Instructions for the task: The whole listing must be returned exactly, with no line missing.

Data under study:
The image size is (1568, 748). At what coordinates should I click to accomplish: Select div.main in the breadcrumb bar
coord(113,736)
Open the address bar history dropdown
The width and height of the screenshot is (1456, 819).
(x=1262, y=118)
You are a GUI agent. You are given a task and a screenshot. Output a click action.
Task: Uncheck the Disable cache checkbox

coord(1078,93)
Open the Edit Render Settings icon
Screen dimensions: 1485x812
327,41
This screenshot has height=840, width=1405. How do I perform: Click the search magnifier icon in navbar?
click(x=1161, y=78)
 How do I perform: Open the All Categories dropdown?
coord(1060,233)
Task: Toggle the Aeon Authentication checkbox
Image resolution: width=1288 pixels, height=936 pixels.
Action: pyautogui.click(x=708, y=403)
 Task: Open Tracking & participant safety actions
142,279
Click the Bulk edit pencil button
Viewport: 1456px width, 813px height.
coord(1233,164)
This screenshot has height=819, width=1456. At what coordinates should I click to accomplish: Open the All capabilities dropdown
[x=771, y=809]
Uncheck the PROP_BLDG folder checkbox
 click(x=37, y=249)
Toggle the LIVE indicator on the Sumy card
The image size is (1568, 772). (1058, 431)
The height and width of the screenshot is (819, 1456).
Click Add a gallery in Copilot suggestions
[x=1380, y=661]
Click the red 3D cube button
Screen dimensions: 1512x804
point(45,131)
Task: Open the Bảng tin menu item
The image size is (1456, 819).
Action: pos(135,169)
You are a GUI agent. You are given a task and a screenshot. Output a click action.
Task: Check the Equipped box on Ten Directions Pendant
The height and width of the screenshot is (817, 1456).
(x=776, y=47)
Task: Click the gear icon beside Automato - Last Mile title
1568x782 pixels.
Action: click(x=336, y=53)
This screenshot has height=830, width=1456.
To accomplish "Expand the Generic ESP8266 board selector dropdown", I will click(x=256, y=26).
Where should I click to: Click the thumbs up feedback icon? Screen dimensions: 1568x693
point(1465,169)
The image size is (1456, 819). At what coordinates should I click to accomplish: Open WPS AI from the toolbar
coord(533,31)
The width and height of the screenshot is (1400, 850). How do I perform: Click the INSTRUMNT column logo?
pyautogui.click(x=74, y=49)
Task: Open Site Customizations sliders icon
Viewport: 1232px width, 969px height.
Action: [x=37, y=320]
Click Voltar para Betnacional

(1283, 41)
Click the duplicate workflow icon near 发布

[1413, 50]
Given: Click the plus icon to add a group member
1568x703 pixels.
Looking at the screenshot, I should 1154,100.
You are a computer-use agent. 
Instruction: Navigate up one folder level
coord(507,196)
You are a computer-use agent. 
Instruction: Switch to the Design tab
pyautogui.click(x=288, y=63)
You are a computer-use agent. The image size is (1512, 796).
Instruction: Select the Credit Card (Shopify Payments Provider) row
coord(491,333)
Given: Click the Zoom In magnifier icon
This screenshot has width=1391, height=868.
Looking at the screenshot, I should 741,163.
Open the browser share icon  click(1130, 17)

Written response:
The image size is (1568, 748). At what coordinates should I click to accomplish: Select div.main in the breadcrumb bar
coord(113,736)
Open the address bar history dropdown
The width and height of the screenshot is (1456, 819).
(x=1262, y=118)
You are a GUI agent. You are given a task and a screenshot. Output a click action.
Task: Uncheck the Disable cache checkbox

coord(1078,93)
Open the Edit Render Settings icon
Screen dimensions: 1485x812
327,41
This screenshot has height=840, width=1405. How do I perform: Click the search magnifier icon in navbar?
click(x=1161, y=78)
 How do I perform: Open the All Categories dropdown?
coord(1060,233)
Task: Toggle the Aeon Authentication checkbox
Image resolution: width=1288 pixels, height=936 pixels.
Action: pyautogui.click(x=708, y=403)
 Task: Open Tracking & participant safety actions
142,279
Click the Bulk edit pencil button
Viewport: 1456px width, 813px height.
coord(1233,164)
This screenshot has height=819, width=1456. At what coordinates should I click to accomplish: Open the All capabilities dropdown
[x=771, y=809]
Uncheck the PROP_BLDG folder checkbox
 click(x=37, y=249)
Toggle the LIVE indicator on the Sumy card
The image size is (1568, 772). (1058, 431)
The height and width of the screenshot is (819, 1456).
Click Add a gallery in Copilot suggestions
[x=1380, y=661]
Click the red 3D cube button
Screen dimensions: 1512x804
point(45,131)
Task: Open the Bảng tin menu item
The image size is (1456, 819).
Action: pos(135,169)
You are a GUI agent. You are given a task and a screenshot. Output a click action.
Task: Check the Equipped box on Ten Directions Pendant
The height and width of the screenshot is (817, 1456).
(x=776, y=47)
Task: Click the gear icon beside Automato - Last Mile title
1568x782 pixels.
Action: click(x=336, y=53)
This screenshot has height=830, width=1456.
To accomplish "Expand the Generic ESP8266 board selector dropdown", I will click(x=256, y=26).
Where should I click to: Click the thumbs up feedback icon? Screen dimensions: 1568x693
point(1465,169)
The image size is (1456, 819). At what coordinates should I click to accomplish: Open WPS AI from the toolbar
coord(533,31)
The width and height of the screenshot is (1400, 850). How do I perform: Click the INSTRUMNT column logo?
pyautogui.click(x=74, y=49)
Task: Open Site Customizations sliders icon
Viewport: 1232px width, 969px height.
Action: [x=37, y=320]
Click Voltar para Betnacional

(1283, 41)
Click the duplicate workflow icon near 发布

[1413, 50]
Given: Click the plus icon to add a group member
1568x703 pixels.
Looking at the screenshot, I should 1154,100.
You are a computer-use agent. 
Instruction: Navigate up one folder level
coord(507,196)
You are a computer-use agent. 
Instruction: Switch to the Design tab
pyautogui.click(x=288, y=63)
You are a computer-use agent. The image size is (1512, 796).
Instruction: Select the Credit Card (Shopify Payments Provider) row
coord(491,333)
Given: Click the Zoom In magnifier icon
This screenshot has width=1391, height=868.
Looking at the screenshot, I should 741,163.
Open the browser share icon  click(1130, 17)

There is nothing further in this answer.